[Saved entries]
———

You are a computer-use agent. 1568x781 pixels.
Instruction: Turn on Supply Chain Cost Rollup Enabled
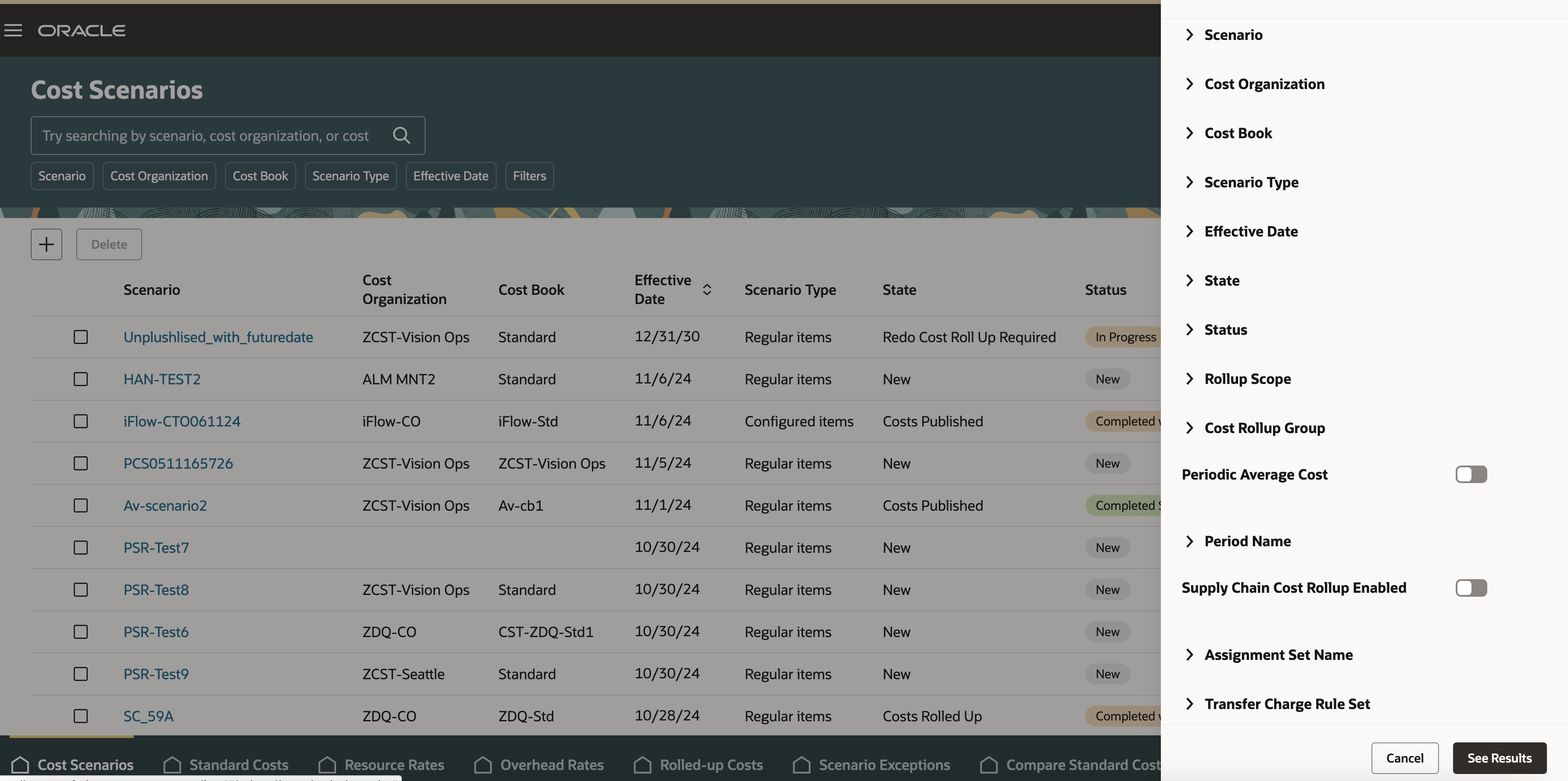click(x=1471, y=588)
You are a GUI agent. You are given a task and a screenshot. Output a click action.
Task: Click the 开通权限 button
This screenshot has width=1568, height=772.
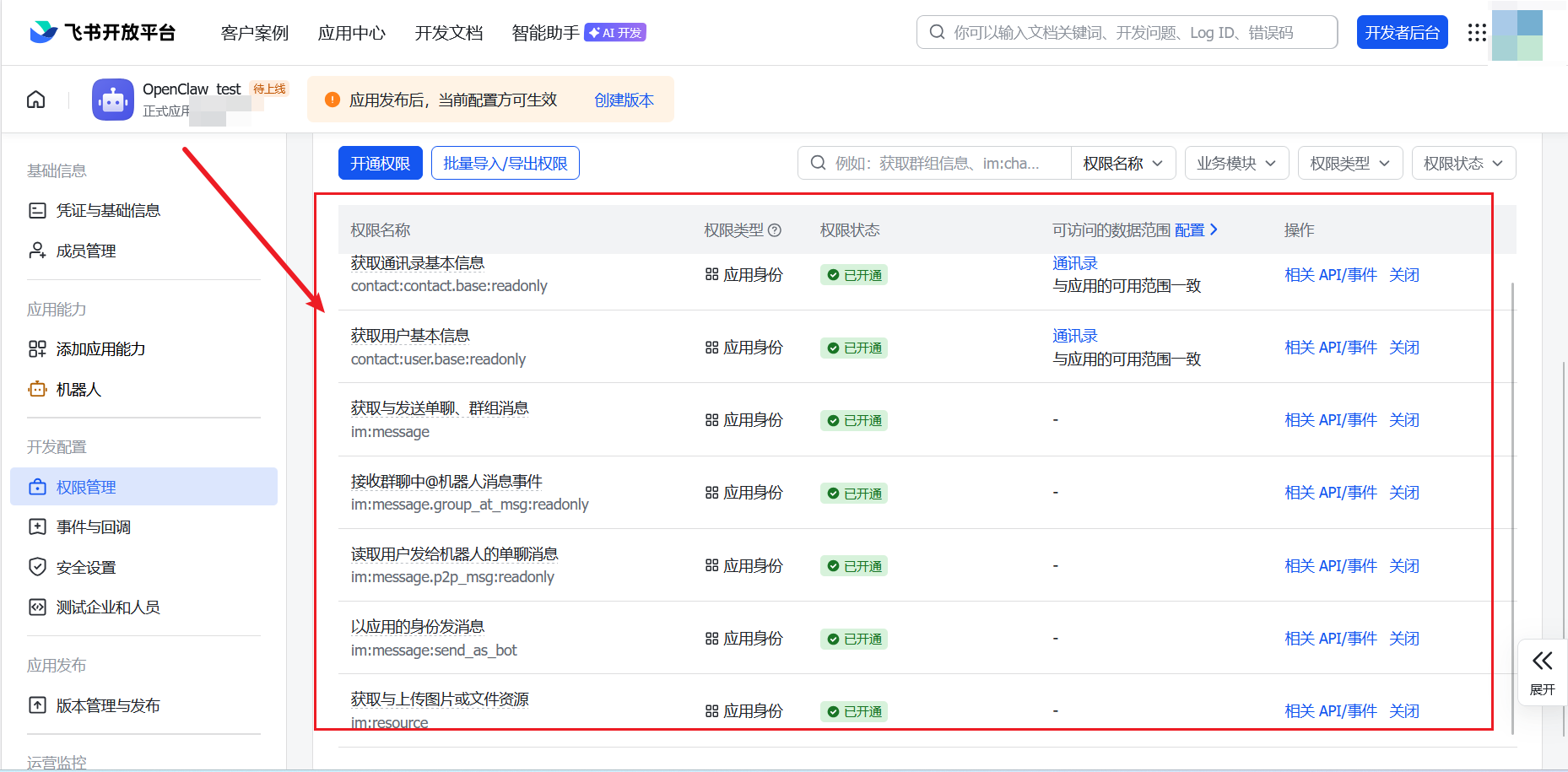coord(380,163)
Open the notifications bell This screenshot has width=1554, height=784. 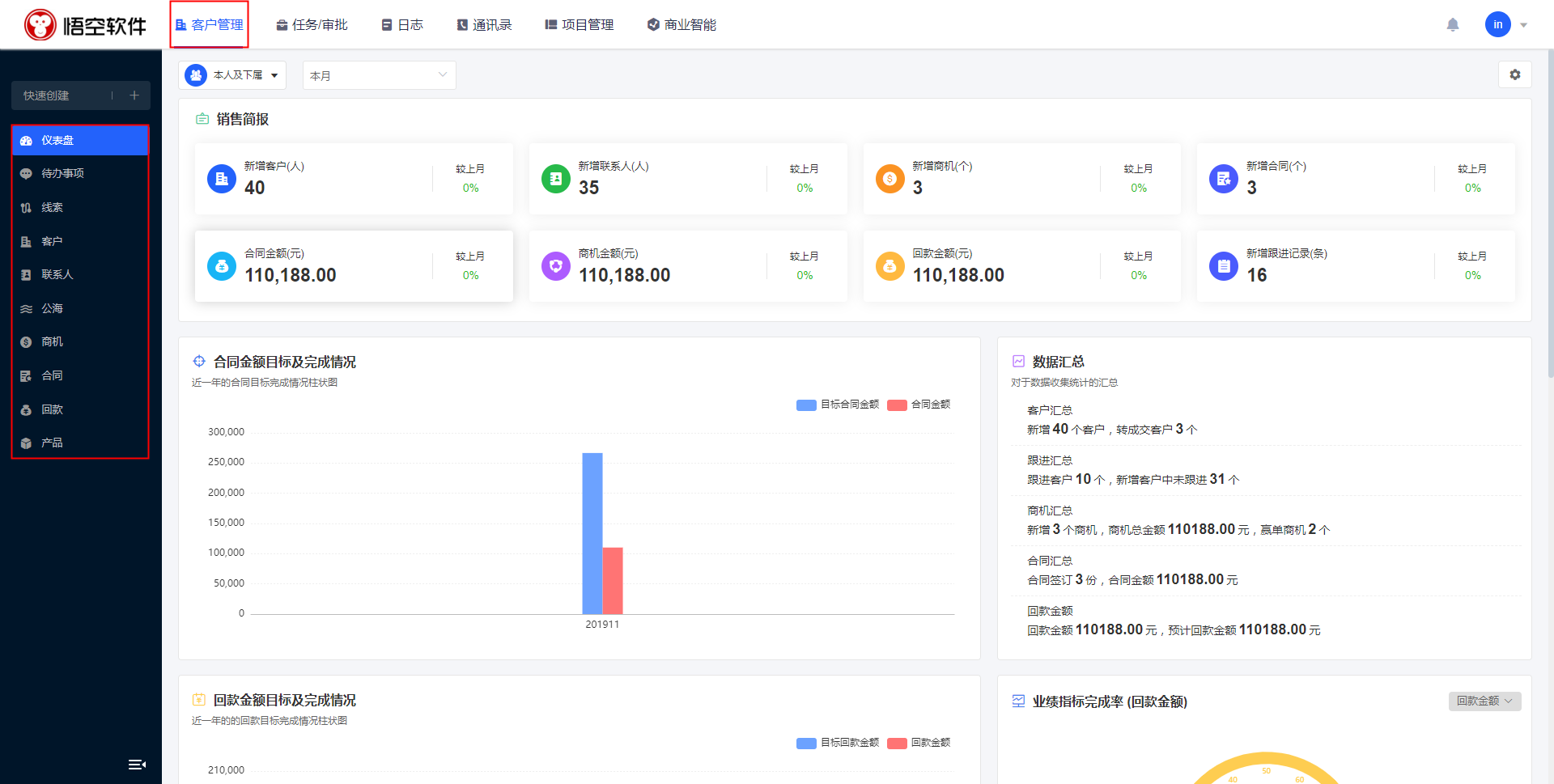(1453, 24)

———

◆ To do
Show all lines in the entries above where the string "agent" appears.

◆ The answer
You are a computer-use agent. 1568x781 pixels.
You are a GUI agent. You are given a task and a screenshot. Output a click action.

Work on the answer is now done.